Entries for locating words and elements:
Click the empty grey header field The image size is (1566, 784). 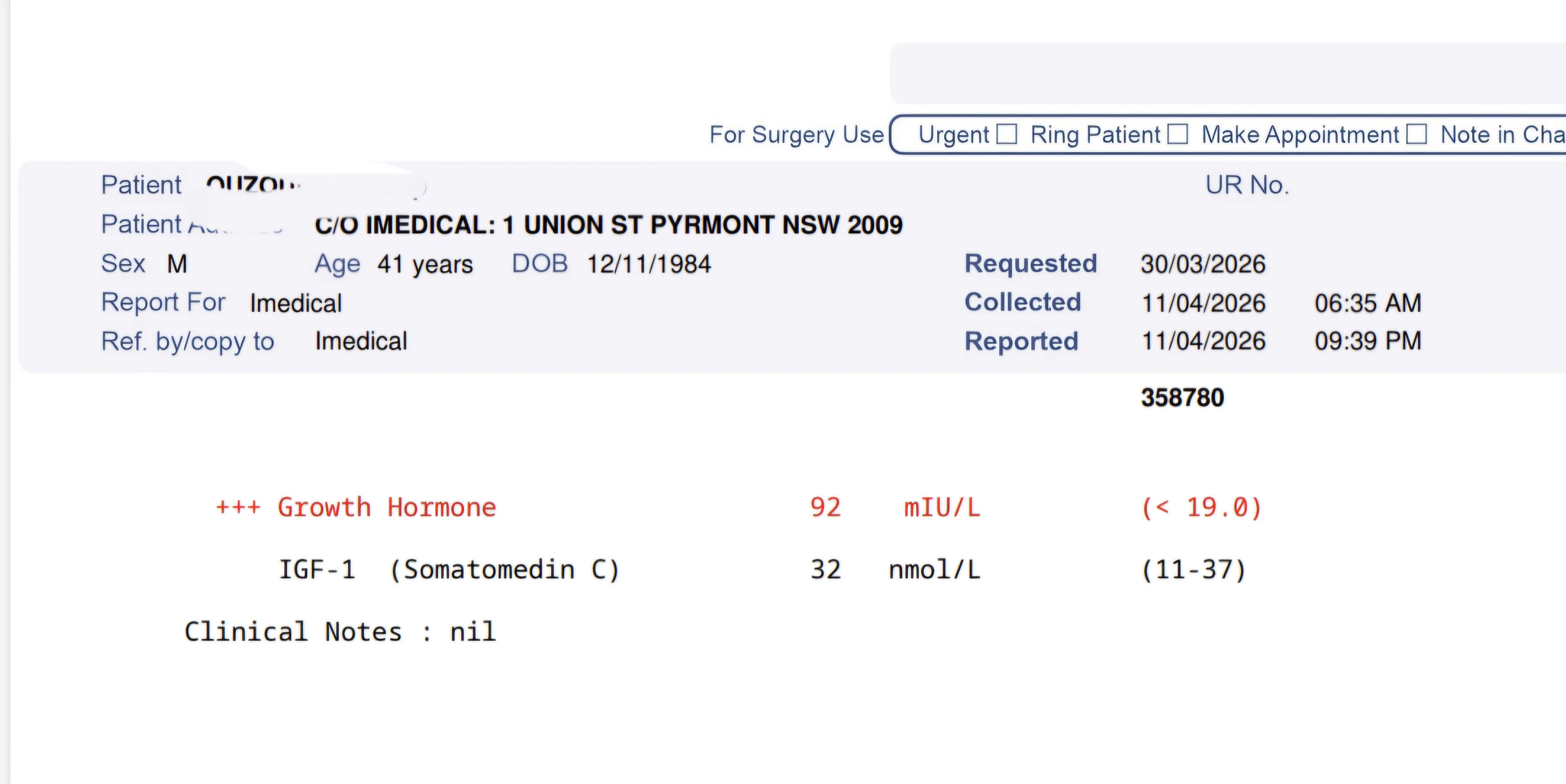click(1228, 74)
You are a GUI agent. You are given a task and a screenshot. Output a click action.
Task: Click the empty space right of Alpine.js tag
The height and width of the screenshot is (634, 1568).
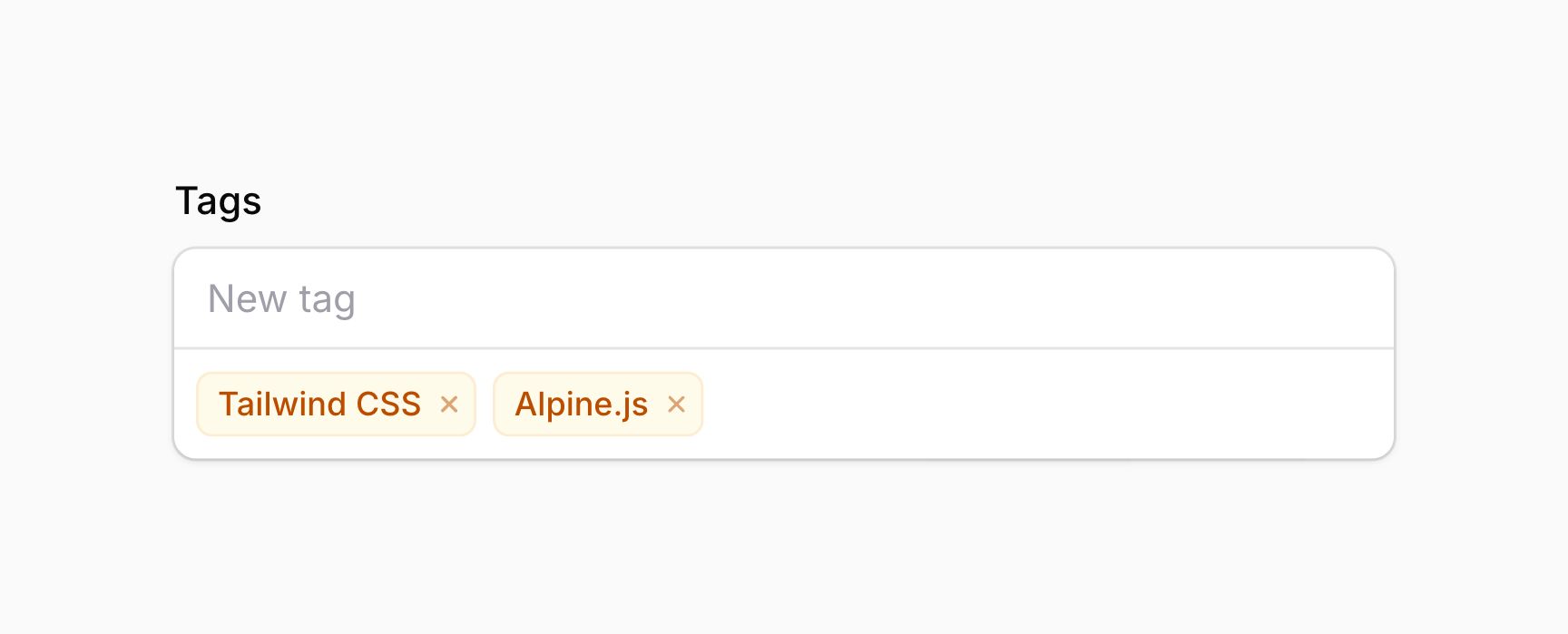(998, 405)
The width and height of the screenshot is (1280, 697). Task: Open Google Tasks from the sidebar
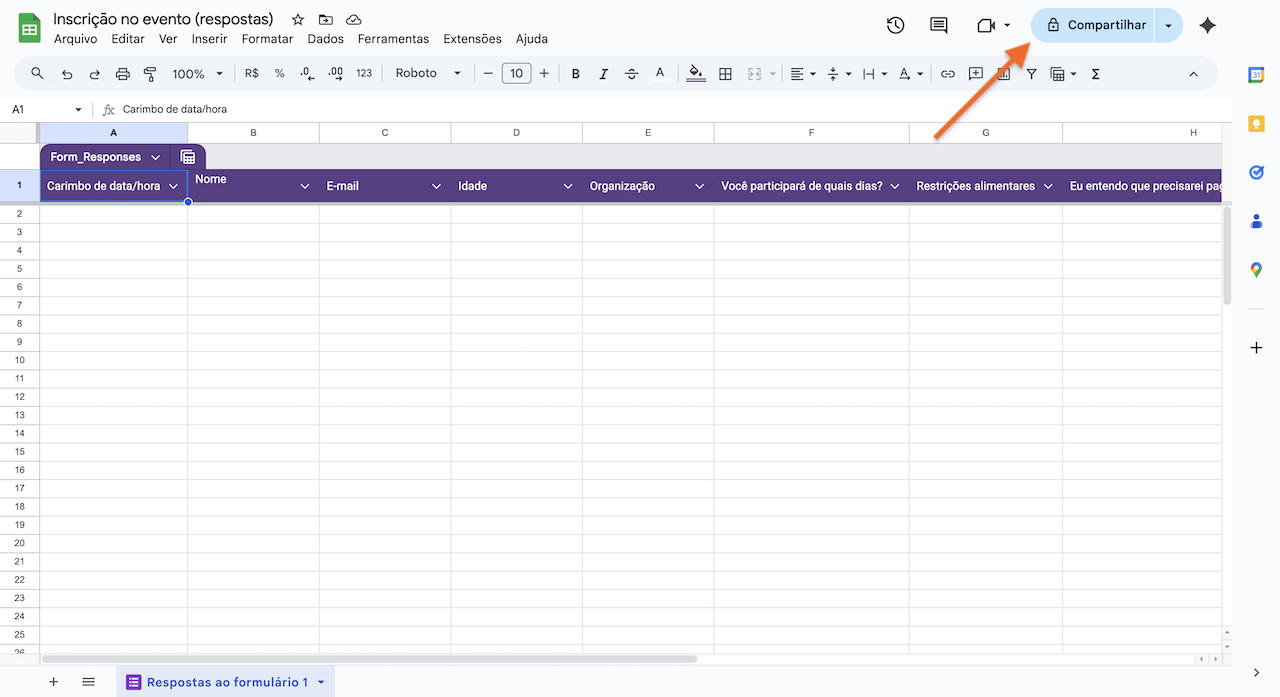tap(1255, 172)
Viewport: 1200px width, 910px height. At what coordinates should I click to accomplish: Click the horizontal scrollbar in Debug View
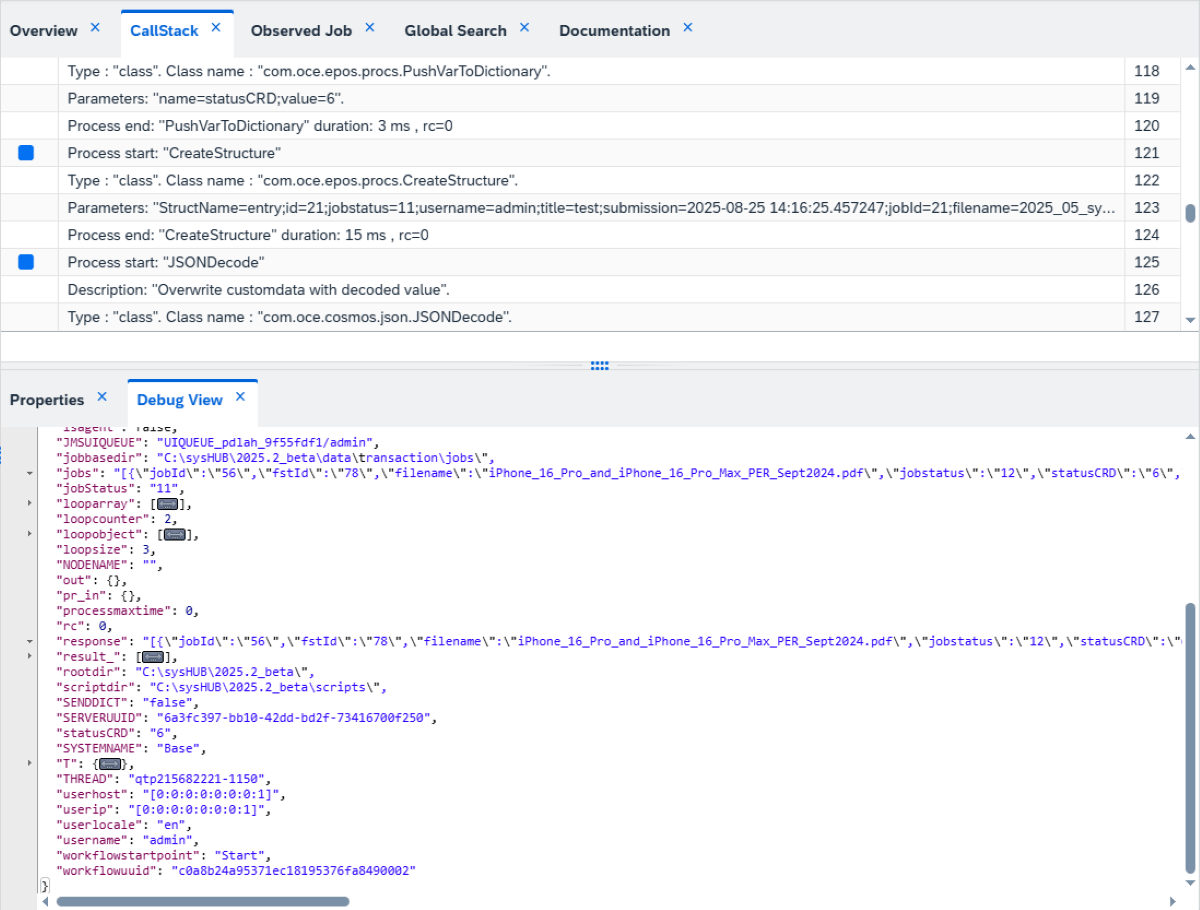click(203, 901)
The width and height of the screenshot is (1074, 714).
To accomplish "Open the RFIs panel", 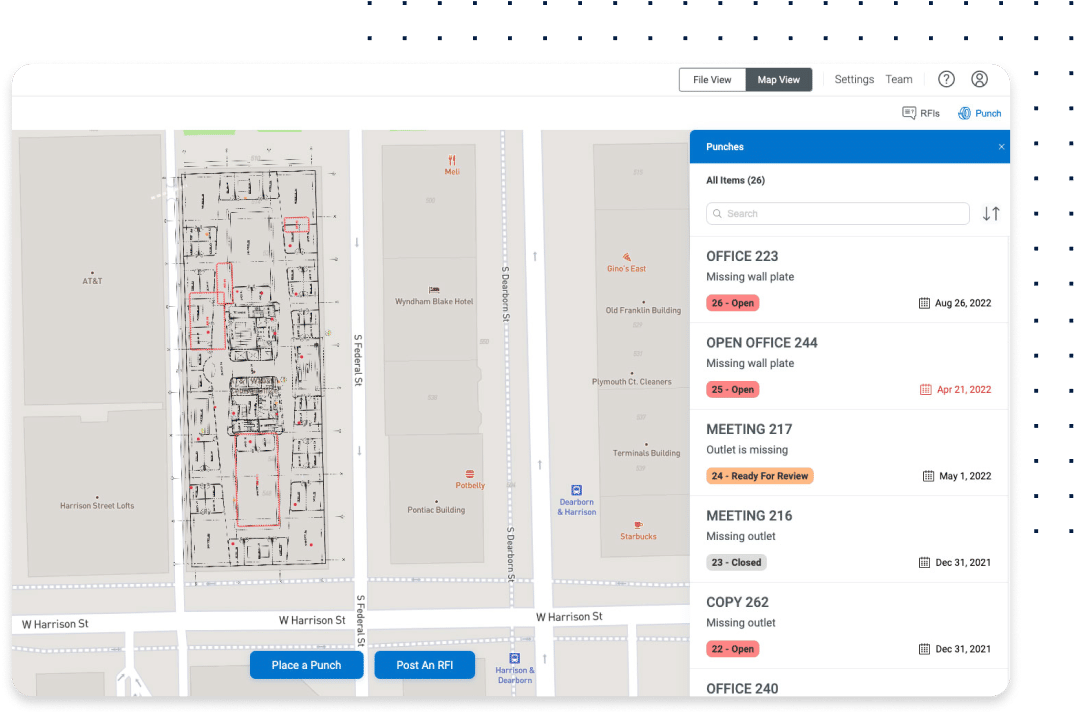I will (x=921, y=113).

▸ **Goal of the exercise**
Copy the lines between the one holding "The width and height of the screenshot is (1280, 697)." and the one holding "click(203, 901)", inclusive, word for word. Leave the pictures out of your copy.

▸ **Problem solution**
The width and height of the screenshot is (1280, 697). Task: Open Google Tasks from the sidebar
tap(1255, 172)
Viewport: 1200px width, 910px height. At what coordinates should I click to accomplish: Click the horizontal scrollbar in Debug View
click(203, 901)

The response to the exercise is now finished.